▶ [EXERCISE]:
Can you recast every line of the records below as a JSON list of strings, one string per line, skipping blank lines and leaving out the pictures?

Interface element records
__________________________________________________

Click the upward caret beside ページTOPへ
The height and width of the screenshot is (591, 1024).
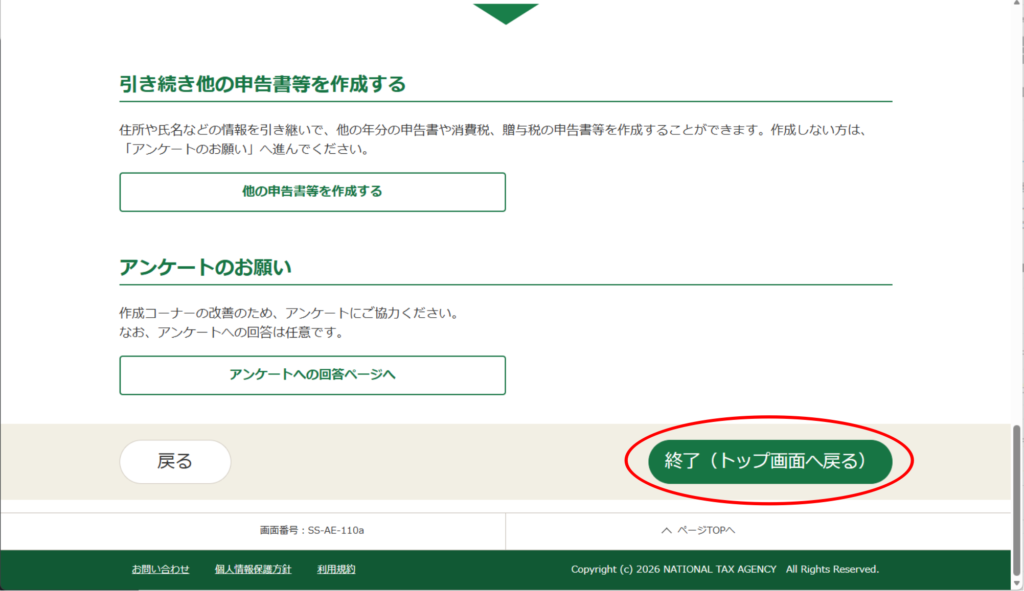click(666, 530)
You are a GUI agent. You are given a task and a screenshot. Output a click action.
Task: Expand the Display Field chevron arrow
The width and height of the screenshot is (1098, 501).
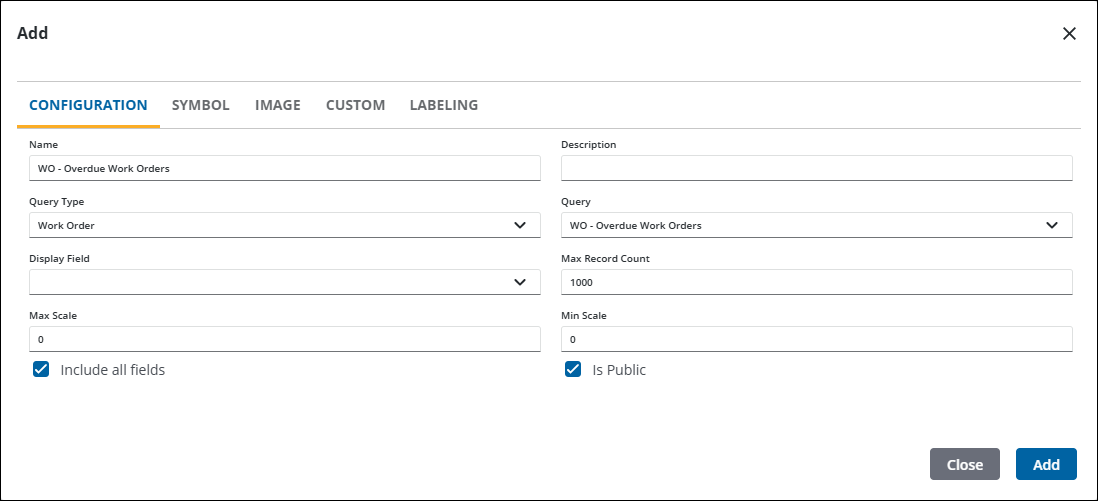(520, 282)
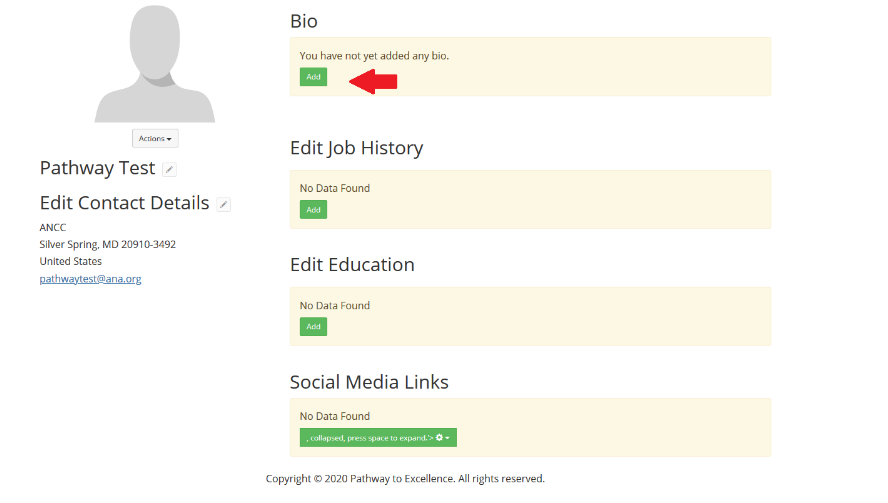Expand the green Social Media Links dropdown
This screenshot has height=503, width=888.
tap(378, 438)
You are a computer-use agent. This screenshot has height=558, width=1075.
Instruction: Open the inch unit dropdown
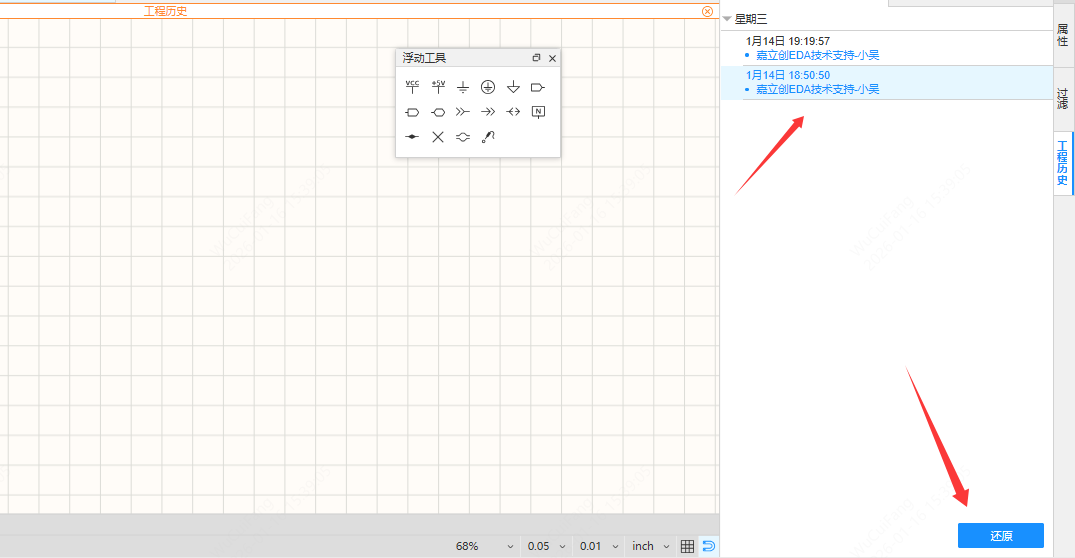[650, 546]
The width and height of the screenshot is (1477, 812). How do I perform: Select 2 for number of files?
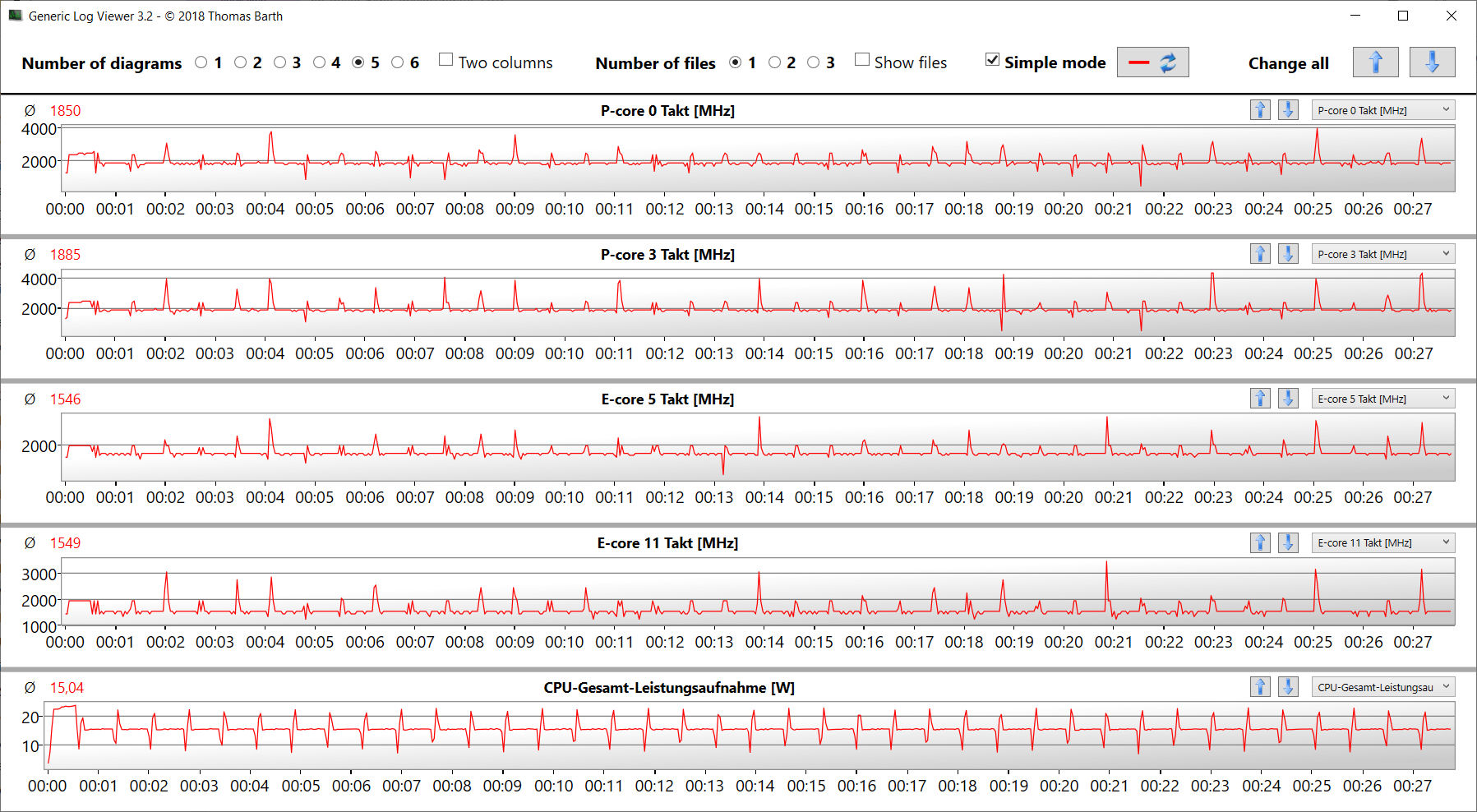point(774,62)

__________________________________________________

▶ [THE SOLUTION]:
[
  "Click the upward caret beside ページTOPへ",
  "The height and width of the screenshot is (591, 1024).",
  "click(666, 530)",
  "You are a GUI agent. You are given a task and a screenshot. Output a click action.",
  "Task: Expand the Display Field chevron arrow",
  "The width and height of the screenshot is (1098, 501).",
  "(520, 282)",
  "Expand the green Social Media Links dropdown",
  "This screenshot has height=503, width=888.",
  "tap(378, 438)",
  "You are a computer-use agent. This screenshot has height=558, width=1075.",
  "Instruction: Open the inch unit dropdown",
  "[650, 546]",
  "The width and height of the screenshot is (1477, 812). How do I perform: Select 2 for number of files?",
  "point(774,62)"
]